**What to do:**
A. Decide whether each statement agrees with the extract on women's careers in Taiwan: (i) The Act of Gender Equality in Employment allows eight weeks of paid maternity leave. (ii) Chou advises that companies arrange for female leaders to mentor men identified as having high potential. (iii) The competitions suggested at the TCA forum would be conducted by the Ministry of Education. Answer yes or no for each, quoting the deciding words.
B. Reproduce word for word the part of the extract on women's careers in Taiwan from "Women in Taiwan" up to and including "to their work.".
:: Extract provided
Instead, she says, the traditionally male-dominated company culture in Taiwan means that women lack role models and cannot picture what their career will look like in 10 or 20 years’ time. Without women in senior roles to network with, aspiring female professionals often fail to develop an executive mindset.
“There is also a lack of direct support from their line managers,” Chou says.
To make up for this lack of role models, she advises, companies could arrange for male leaders to mentor women identified as having high potential. She also suggests that companies offer skills workshops for women, as well as training for all personnel on unconscious bias and how to overcome it.
Other suggestions at the TCA forum included having the Social and Family Affairs Administration under the Ministry of Health and Welfare conduct competitions, with awards for companies that come up with the most innovative programs to promote gender equality. This approach would not only encourage smaller companies to make more professional opportunities available for women but would also showcase Taiwan’s progress in gender equality to other Asian nations.
Women in Taiwan face significant hurdles when it comes to deciding whether and how to balance their career with raising a family, a critical element of their success in the workplace.
The Act of Gender Equality in Employment, passed in 2005, allows for eight weeks of paid maternity leave and at least six months of unpaid parental leave provided an employee has worked at a company for a certain amount of time. However, many parents – particularly fathers – are afraid to take parental leave as they fear they may lose career opportunities at their company.
In addition, women employees are often reluctant to tell employers that they need to leave the company at a specific time each day to pick up their children, fearing that it might give the impression they are not devoted to their work.
::::
:: Record extracts
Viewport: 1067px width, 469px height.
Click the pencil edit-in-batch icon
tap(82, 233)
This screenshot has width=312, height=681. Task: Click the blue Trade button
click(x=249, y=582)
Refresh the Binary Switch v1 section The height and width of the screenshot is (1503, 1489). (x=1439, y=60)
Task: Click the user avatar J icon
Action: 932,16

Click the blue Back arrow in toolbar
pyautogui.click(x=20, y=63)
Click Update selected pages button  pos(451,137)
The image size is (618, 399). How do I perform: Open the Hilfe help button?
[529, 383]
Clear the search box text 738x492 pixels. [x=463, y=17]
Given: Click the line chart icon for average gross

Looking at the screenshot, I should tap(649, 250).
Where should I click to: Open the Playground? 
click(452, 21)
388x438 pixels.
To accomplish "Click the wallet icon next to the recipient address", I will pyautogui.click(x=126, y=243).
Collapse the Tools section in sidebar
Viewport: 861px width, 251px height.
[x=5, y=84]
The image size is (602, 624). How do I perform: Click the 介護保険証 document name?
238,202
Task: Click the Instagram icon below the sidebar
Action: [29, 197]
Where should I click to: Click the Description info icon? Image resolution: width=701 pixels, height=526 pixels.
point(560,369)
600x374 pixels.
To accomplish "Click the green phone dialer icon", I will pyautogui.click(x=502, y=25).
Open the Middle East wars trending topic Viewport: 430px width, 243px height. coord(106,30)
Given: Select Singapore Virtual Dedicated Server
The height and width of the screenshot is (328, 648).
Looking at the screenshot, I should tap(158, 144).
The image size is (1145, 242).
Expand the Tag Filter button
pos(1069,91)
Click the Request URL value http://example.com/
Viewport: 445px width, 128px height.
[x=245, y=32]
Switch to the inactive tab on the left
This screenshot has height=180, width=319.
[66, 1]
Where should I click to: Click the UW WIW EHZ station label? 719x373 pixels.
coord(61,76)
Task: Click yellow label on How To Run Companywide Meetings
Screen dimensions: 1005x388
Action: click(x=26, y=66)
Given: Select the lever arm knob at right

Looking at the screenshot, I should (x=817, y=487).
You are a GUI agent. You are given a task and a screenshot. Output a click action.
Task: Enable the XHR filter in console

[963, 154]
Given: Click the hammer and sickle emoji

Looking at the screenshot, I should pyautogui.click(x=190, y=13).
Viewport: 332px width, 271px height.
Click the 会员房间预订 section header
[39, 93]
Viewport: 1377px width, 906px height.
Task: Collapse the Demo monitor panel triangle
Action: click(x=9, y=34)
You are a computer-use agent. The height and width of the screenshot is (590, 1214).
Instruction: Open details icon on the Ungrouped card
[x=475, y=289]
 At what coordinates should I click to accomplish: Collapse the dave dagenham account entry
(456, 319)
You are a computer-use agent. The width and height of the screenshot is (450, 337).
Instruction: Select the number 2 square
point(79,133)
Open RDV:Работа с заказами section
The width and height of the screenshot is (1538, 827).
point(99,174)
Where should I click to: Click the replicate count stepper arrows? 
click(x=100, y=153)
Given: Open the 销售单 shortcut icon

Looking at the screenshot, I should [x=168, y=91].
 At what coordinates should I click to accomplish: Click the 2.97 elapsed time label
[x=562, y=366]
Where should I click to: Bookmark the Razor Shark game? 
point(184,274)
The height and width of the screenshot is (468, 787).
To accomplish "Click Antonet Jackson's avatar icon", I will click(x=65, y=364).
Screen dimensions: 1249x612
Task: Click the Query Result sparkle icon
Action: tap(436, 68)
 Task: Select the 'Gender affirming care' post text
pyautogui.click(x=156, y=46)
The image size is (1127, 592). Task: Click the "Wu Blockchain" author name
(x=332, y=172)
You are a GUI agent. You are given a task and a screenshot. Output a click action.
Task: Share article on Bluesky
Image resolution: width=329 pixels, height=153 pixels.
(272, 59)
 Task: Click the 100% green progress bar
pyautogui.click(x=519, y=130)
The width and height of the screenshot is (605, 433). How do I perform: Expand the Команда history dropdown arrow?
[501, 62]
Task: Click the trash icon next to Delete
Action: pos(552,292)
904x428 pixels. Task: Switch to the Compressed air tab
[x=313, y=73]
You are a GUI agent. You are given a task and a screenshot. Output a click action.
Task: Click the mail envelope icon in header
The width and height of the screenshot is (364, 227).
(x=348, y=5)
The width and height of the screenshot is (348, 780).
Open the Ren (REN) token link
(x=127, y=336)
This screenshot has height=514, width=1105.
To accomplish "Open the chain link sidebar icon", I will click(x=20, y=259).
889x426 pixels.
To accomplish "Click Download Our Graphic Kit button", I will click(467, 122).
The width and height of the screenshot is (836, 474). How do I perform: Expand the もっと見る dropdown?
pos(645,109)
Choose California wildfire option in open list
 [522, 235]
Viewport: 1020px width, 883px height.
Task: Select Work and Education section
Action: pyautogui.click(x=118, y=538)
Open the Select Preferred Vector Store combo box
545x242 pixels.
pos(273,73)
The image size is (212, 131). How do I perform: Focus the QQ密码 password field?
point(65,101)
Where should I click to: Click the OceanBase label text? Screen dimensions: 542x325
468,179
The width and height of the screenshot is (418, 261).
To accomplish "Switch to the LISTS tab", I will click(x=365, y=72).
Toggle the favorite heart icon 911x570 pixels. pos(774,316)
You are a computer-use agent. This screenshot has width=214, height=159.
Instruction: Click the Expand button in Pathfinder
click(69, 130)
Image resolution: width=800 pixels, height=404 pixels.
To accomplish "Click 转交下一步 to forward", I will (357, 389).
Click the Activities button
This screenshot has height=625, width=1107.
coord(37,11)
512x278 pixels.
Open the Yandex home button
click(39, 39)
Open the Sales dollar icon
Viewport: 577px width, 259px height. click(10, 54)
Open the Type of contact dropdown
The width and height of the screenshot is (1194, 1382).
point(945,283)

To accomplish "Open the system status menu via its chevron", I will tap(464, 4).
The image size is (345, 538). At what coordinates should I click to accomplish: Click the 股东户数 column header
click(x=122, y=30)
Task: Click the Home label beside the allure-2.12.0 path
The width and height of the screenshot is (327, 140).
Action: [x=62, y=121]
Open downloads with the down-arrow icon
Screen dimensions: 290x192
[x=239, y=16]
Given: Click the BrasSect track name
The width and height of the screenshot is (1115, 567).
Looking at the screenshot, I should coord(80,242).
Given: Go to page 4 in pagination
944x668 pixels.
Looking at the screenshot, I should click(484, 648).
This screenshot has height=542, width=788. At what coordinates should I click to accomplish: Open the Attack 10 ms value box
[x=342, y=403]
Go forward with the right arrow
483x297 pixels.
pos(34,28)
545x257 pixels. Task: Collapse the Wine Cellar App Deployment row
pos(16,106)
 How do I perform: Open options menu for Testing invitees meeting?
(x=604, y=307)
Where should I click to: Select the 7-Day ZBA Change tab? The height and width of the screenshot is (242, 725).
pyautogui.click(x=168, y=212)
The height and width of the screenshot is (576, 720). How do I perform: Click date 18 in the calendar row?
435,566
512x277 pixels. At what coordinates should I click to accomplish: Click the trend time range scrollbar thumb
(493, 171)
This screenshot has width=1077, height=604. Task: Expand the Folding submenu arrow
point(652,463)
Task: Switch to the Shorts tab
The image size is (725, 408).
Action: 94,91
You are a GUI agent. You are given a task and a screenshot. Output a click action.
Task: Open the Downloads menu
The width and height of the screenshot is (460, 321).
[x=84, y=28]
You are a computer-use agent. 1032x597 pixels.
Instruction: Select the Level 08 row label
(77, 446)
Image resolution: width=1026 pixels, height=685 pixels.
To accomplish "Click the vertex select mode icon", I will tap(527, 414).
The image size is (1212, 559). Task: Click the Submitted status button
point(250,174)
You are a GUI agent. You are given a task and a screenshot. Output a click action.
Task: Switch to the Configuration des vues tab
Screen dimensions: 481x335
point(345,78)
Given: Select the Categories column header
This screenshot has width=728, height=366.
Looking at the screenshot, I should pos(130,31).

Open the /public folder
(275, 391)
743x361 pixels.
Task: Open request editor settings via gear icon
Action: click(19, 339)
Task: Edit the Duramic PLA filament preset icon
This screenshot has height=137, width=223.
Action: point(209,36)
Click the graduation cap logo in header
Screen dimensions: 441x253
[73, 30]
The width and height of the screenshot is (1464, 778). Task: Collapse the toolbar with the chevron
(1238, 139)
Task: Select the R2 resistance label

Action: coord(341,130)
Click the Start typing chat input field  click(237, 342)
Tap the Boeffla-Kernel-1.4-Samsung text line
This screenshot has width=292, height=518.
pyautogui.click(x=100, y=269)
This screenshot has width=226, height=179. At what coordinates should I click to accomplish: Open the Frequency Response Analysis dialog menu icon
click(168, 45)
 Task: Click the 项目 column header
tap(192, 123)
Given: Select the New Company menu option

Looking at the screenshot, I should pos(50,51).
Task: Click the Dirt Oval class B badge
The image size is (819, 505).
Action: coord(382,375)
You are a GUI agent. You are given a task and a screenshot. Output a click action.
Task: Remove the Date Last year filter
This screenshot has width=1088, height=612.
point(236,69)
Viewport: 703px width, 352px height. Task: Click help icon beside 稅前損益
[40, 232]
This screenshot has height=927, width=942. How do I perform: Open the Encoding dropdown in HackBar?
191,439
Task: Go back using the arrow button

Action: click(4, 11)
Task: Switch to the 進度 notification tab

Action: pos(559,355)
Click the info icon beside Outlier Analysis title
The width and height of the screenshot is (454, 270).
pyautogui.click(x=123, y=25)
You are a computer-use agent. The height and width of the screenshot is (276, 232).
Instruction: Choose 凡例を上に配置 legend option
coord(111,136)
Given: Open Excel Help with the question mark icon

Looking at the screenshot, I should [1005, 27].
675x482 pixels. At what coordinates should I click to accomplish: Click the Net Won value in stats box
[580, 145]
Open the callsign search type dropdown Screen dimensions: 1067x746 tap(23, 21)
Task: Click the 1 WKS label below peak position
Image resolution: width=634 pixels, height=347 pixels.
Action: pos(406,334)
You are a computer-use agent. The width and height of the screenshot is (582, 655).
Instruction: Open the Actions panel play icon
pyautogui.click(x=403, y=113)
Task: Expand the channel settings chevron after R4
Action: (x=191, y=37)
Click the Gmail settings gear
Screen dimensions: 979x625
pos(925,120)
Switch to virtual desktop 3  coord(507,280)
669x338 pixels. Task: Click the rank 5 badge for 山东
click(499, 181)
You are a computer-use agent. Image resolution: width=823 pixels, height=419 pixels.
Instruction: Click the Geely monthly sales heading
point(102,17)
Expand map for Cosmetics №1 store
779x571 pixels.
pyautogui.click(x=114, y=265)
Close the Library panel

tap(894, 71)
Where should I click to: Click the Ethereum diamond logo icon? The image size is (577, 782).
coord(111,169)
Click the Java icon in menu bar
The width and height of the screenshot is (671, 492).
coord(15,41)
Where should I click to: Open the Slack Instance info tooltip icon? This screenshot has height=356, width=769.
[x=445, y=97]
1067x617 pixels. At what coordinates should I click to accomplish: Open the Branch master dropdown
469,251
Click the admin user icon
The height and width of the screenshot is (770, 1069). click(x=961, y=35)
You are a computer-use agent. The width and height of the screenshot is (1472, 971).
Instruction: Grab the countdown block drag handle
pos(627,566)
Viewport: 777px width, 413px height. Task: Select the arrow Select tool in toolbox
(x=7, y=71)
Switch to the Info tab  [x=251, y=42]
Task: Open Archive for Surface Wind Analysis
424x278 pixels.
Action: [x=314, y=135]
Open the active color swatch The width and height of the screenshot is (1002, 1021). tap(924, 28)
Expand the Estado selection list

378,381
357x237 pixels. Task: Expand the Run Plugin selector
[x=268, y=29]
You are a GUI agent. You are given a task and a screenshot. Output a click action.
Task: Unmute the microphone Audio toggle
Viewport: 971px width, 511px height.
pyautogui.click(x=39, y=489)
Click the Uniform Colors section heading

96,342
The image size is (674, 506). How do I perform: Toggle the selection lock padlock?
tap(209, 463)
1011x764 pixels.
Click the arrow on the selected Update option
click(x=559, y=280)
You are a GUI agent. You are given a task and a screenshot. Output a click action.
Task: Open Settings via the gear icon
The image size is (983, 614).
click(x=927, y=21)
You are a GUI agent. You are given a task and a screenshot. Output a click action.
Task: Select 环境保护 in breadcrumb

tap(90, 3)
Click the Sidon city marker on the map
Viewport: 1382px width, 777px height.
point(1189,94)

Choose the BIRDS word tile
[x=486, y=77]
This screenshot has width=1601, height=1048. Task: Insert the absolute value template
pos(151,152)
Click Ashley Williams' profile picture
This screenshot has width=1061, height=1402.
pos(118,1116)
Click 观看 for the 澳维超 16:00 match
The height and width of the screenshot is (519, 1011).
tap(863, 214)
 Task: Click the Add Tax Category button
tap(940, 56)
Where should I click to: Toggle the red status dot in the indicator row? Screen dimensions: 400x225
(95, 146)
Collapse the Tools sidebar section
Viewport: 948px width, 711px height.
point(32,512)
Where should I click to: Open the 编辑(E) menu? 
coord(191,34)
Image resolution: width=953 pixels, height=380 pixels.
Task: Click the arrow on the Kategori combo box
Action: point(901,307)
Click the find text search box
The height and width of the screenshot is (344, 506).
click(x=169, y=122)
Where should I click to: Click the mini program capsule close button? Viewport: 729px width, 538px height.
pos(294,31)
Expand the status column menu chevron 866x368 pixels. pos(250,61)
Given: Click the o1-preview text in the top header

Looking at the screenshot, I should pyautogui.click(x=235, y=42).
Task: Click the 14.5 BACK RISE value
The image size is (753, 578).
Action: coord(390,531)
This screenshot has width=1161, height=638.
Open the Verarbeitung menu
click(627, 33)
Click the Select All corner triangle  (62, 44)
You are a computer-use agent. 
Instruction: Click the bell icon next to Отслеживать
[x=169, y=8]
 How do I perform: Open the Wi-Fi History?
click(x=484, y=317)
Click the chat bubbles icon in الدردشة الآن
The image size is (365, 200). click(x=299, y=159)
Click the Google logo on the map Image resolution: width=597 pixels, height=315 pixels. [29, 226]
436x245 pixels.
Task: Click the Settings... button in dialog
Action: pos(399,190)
::::
**Problem solutions:**
A.
(i) Yes: "allows for eight weeks of paid maternity leave"
(ii) No: "companies could arrange for male leaders to mentor women identified as having high potential"
(iii) No: "having the Social and Family Affairs Administration under the Ministry of Health and Welfare conduct competitions"

B.
Women in Taiwan face significant hurdles when it comes to deciding whether and how to balance their career with raising a family, a critical element of their success in the workplace.
The Act of Gender Equality in Employment, passed in 2005, allows for eight weeks of paid maternity leave and at least six months of unpaid parental leave provided an employee has worked at a company for a certain amount of time. However, many parents – particularly fathers – are afraid to take parental leave as they fear they may lose career opportunities at their company.
In addition, women employees are often reluctant to tell employers that they need to leave the company at a specific time each day to pick up their children, fearing that it might give the impression they are not devoted to their work.